Management actively analyzes and manages the Company’s liquidity position. The objective of liquidity management is to ensure the availability of sufficient cash flows to meet all financial commitments and to capitalize on opportunities for profitable business expansion. Management believes that the Company’s cash flow will be sufficient to support its operations for the foreseeable future.

The Company’s primary source of liquidity is its deposit gathering capabilities and this will continue to be a significant focus of its operations. In addition, the Company uses short term and long term wholesale borrowing sources. The FHLB provides a significant source of wholesale funding in the form of advances. With maturities ranging from overnight to 30 years, these advances are used to provide a ready source of liquidity for the operations of the Bank. These advances can also be used as a tool for managing the Company’s interest rate risk through matching the overall maturities of liabilities with the overall maturities of assets. The Bank also obtains time deposit funding through brokers in the national markets that have maturities that can range between seven days to ten years, but most of these terms are for less than one year. The Company also purchases Fed Funds from its correspondent banks as a source of short term funding.

As indicated on the Company’s Condensed Consolidated Statement of Cash Flows, net cash from operating activities for the three months ended March 31, 2006 contributed $6.6 million to liquidity.

At March 31, 2006, FHLB advances and other borrowings and capital lease obligations stood at $79.8 million and $2.2 million, respectively. These balances represented an increase of $9.2 million in FHLB advances and an increase of $1.3 million in other borrowings and capital lease obligations in comparison to December 31, 2005 balances, which were $70.6 million and $0.9 million, respectively. Additionally, junior subordinated debt has increased $10.3 million to $20.6 million at March 31, 2006. This increase was due to the issuance of junior subordinated debt of $7.2 million in March 2006 and $3.1 million of junior subordinated debt acquired from CTB.

As of March 31, 2006 and December 31, 2005, the Bank had available credit (after deducting outstanding borrowings) in the form of advances from the FHLB of $79.8 million and $100.3 million, respectively. These lines were available for overnight and term borrowings at market interest rates. Borrowings from the FHLB of Seattle are secured with loan collateral. AWB also pledges securities to the Federal Reserve Bank from time to time. In addition, the Bank had available credit of $90.0 million at March 31, 2006 and $70.0 million at December 31, 2005 in the form of Fed Funds from its correspondent banks.

_Input material_:

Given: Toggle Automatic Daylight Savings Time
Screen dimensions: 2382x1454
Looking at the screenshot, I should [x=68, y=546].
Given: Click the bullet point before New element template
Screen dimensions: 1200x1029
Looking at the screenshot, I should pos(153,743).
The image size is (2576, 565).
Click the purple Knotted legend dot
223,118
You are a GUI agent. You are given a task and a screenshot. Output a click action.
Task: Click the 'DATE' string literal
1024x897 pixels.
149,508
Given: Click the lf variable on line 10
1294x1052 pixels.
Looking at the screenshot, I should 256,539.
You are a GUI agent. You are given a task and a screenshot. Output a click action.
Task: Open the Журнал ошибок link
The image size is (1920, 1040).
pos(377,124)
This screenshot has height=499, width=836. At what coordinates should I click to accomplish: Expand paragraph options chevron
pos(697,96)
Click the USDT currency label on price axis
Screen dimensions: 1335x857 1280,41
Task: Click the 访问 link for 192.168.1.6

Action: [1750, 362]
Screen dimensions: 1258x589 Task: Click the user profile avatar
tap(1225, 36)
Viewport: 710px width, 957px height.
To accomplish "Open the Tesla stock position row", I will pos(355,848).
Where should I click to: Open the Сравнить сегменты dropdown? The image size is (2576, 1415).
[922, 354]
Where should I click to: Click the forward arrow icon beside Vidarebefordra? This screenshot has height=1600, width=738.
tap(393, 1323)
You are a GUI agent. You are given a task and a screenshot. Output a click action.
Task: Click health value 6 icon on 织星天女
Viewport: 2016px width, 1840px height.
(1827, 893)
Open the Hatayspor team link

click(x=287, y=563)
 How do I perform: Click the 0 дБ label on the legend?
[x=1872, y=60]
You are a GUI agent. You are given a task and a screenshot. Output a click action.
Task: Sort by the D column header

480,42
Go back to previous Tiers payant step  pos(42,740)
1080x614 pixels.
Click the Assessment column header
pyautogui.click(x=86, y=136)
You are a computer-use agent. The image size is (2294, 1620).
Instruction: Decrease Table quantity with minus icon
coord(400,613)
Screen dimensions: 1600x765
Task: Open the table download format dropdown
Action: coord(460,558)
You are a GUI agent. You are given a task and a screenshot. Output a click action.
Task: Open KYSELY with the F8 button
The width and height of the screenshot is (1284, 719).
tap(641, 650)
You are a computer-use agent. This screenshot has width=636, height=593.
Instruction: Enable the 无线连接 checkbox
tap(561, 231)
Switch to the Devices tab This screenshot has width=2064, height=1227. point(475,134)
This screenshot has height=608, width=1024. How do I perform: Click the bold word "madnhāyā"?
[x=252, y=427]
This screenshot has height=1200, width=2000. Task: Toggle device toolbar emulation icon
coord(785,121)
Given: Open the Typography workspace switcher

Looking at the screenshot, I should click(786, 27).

_Tasks_:
1. Please reproduce, character for character, the records from the line with "The image size is (2576, 565)." to the line with "[x=1872, y=60]", including both of those lines.
2. Pick up the text on the Company's liquidity and borrowing sources where it stops, and carry it further.

_Answers for this exercise_:
1.
The image size is (2576, 565).
Click the purple Knotted legend dot
223,118
You are a GUI agent. You are given a task and a screenshot. Output a click action.
Task: Click the 'DATE' string literal
1024x897 pixels.
149,508
Given: Click the lf variable on line 10
1294x1052 pixels.
Looking at the screenshot, I should 256,539.
You are a GUI agent. You are given a task and a screenshot. Output a click action.
Task: Open the Журнал ошибок link
The image size is (1920, 1040).
pos(377,124)
This screenshot has height=499, width=836. At what coordinates should I click to accomplish: Expand paragraph options chevron
pos(697,96)
Click the USDT currency label on price axis
Screen dimensions: 1335x857 1280,41
Task: Click the 访问 link for 192.168.1.6

Action: [1750, 362]
Screen dimensions: 1258x589 Task: Click the user profile avatar
tap(1225, 36)
Viewport: 710px width, 957px height.
To accomplish "Open the Tesla stock position row", I will pos(355,848).
Where should I click to: Open the Сравнить сегменты dropdown? The image size is (2576, 1415).
[922, 354]
Where should I click to: Click the forward arrow icon beside Vidarebefordra? This screenshot has height=1600, width=738.
tap(393, 1323)
You are a GUI agent. You are given a task and a screenshot. Output a click action.
Task: Click health value 6 icon on 织星天女
Viewport: 2016px width, 1840px height.
(1827, 893)
Open the Hatayspor team link

click(x=287, y=563)
 How do I perform: Click the 0 дБ label on the legend?
[x=1872, y=60]

2.
The Parent Company had cash balances of $3.3 million as of March 31, 2006 which is slightly higher than the cash balances held as of December 31, 2005. During the quarter, the Parent Company received a $10.0 million dividend from AWB and $7.0 million in trust preferred securities proceeds from its Trust II. These funds provided the cash consideration of $17.5 million for the CTB acquisition. Cash received from the exercise of options was more than sufficient to cover other operating expenses. The Parent Company did not pay any dividends on its common stock or repurchase any shares for the three months ended March 31, 2006. The Parent Company has a $5.0 million line of credit with one of its correspondent banks for general corporate purposes. Subsequent to the end of the quarter, on April 25, 2006, the Board of Directors declared a cash dividend of $0.03 per share payable on May 31, 2006 to shareholders of record at the close of business on May 5, 2006.

Capital Resources

AWBC’s total stockholders’ equity to total assets ratio increased slightly to 10.79% as of March 31, 2006 from 10.68% as of March 31, 2005. AWBC’s tangible shareholders’ equity to average assets ratio decreased to 9.09% from 9.11% as of March 31, 2005 mainly as a result of new goodwill and other intangible assets of $21.0 million and $6.1 million, respectively, related to the acquisition of CTB during the first three months of 2006.

As a federally-regulated bank holding corporation, the Company is required to maintain minimum levels of capital at all times at both AWBC and AWB. Bank regulatory agencies have promulgated regulations that measure the Company’s capital in three ways. Tier 1 capital, currently comprised of stockholders’ equity and trust preferred securities, is measured against assets both on a book basis and on a risk-weighted basis according to standardized risk categories for specific types of assets. In addition, tier 1 capital is adjusted for certain other items, most prominently the allowance for loan losses and certain intangibles, to arrive at defined total regulatory capital. This amount is then measured against risk-weighted assets.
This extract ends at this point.